* [Exercise aim] Retrieve all lines below that have the string "header".

* [Data for the task]
Segment Open
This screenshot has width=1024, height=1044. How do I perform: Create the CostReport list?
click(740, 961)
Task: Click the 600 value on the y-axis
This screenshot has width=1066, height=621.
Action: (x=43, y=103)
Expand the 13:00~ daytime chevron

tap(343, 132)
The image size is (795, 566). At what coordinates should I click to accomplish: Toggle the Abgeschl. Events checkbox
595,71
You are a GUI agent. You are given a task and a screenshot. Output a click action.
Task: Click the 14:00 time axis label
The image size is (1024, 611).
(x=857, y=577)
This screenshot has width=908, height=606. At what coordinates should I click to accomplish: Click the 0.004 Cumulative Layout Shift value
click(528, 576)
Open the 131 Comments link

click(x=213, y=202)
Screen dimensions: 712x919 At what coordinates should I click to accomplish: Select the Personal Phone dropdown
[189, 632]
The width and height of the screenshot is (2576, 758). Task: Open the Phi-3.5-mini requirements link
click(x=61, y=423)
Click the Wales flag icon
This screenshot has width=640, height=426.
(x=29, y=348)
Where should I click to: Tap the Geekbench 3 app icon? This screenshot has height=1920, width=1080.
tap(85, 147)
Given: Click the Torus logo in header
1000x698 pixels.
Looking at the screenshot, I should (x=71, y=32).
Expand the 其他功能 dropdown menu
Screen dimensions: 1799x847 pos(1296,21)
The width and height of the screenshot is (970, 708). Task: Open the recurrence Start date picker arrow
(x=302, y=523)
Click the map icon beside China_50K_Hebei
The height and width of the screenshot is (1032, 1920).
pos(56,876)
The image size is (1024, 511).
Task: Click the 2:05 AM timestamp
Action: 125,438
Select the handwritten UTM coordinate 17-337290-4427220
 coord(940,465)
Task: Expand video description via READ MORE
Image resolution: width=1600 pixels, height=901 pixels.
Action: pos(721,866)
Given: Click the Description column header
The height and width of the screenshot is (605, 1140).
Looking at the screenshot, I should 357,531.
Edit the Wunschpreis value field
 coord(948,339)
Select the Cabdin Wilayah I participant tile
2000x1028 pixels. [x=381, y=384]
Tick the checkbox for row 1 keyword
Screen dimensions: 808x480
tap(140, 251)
Segment Closed
* [Answer space]
Given: Click the Torus logo in header
Given: Click the Description column header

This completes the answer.